There are those who will tell you that gold still has room to roam: that you ain't seen nothing yet. That even though an ounce right now tops $1,300, you should hock your kids to buy some.
At least, that's the advice of Dan Oliver and Dan Mahony, who think gold could peak at over $10,000. The two Dans follow the gold market.
"Gold is hardly over-owned," Mahony says. "All the gold in the world, at today's prices, is only worth eight-tenths of a percent of financial assets, versus nearly 5 percent in the 1960s.
"If you adjust gold's price for increases in the money supply -- which the Fed keeps raising -- gold is actually near its all-time low," Oliver says.
Be that as it may, if you're skeptical and feel you can't afford to buy in now, here are other opportunities you might consider:
If you own land with oil shale on it, you're in luck. Shale deposits cover North Dakota, much of Montana and parts of Colorado, Kansas, Nebraska and Wyoming.
In late September, the value of shale oil leases leaped, following announcement of a new process that makes oil extraction more economical.
Before this discovery, extraction was profitable only when oil was trading at $70 a barrel or higher. (Right now it's at about $80.) The new technique drops the threshold to $50. Mineral leases that would have sold two years ago for $10 an acre now are selling for $5,900, according to industry consultants Wood Mackenzie.
The value of oil shale may increase further as the extraction process becomes even more efficient.
"Will there be further advancements? Absolutely," says Harold Hamm, chief executive of Continental Resources, one of the developers.
"Real men don't buy gold," argues writer Joe Eqcome, who dismisses gold as a "pantywaist" investment. The reason? If civilization truly falls apart, the things of value will be the basics: food, potable water, clean air, energy, guns and ammunition. His Survivor Index compares gold's performance to a composite average of the stocks for seven companies making stuff survivalists will want to have--canned food (Ball Corp); air (Airgas); potable water (Dr. Pepper); guns (Smith & Wesson); and energy (Cummins). Since 2000 the Index has outperformed gold handsomely.
Will Rogers famously said it: They're not making any more land. In fact, they're making less: The world's supply is being eaten up by the growth of cities, by erosion, and by drought. According to Insight Investment, the planet's amount of arable land per person has been reduced in the past 40 years by half. Yet investor interest in farmland remains low. This, despite the fact that farmland arguably is undervalued in the U.S.-- cheaper than it is in Europe and more on a par with the price of farmland in the developing world. Like gold, land has served historically as a hedge against inflation. But land, right now, is the cheaper buy.
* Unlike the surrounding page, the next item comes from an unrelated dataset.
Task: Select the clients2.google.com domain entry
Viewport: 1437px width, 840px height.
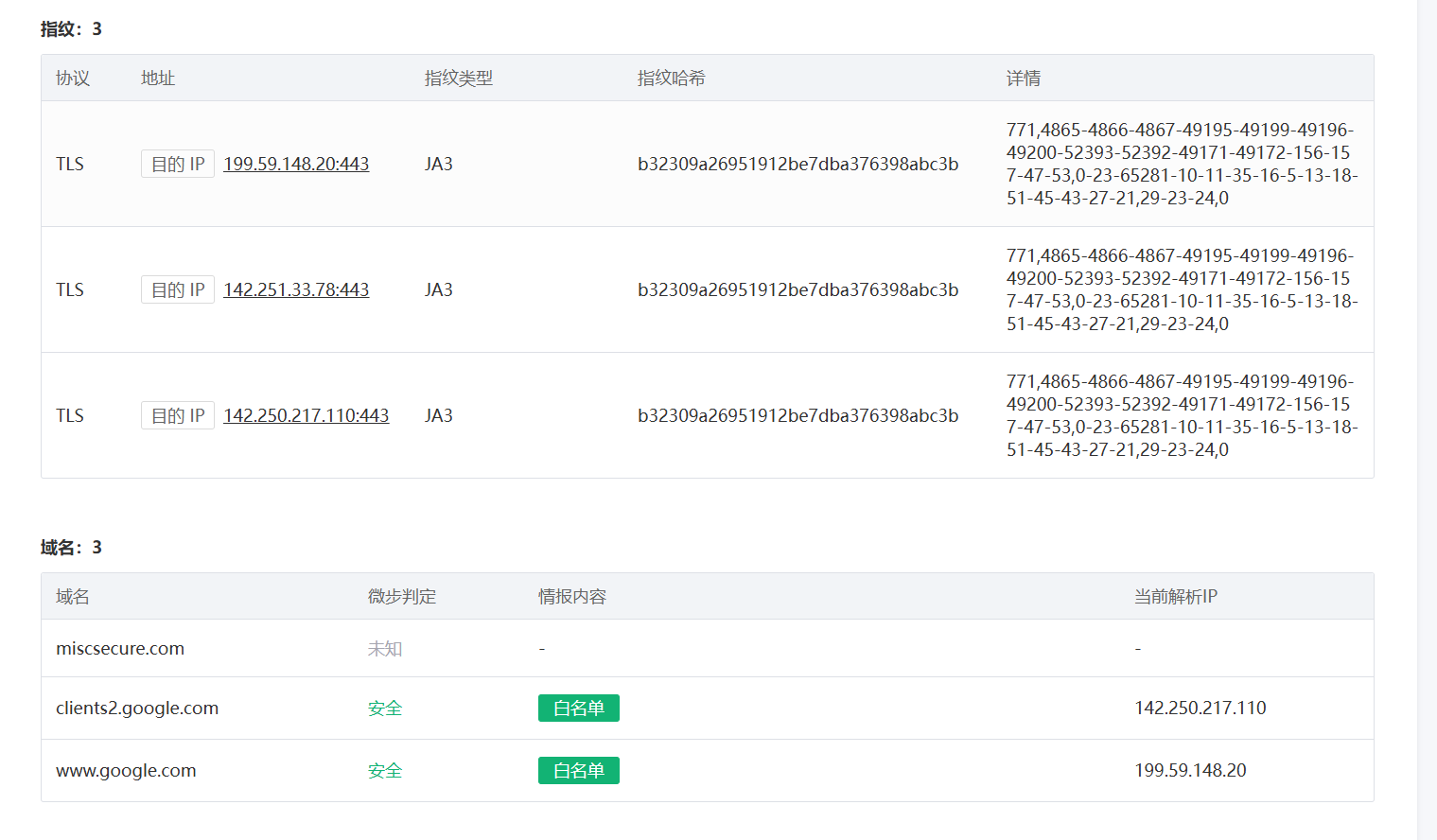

If you found yourself needing to look up the word "annuity," then this may not be the strategy for you. An annuity is a contract, usually between the holder and an insurance company, that makes payments to the holder at regular intervals. A Swiss annuity is one issued by a Swiss life insurance company and pegged to the Swiss Franc--one of the few currencies left in the world that is backed, even partially, by gold.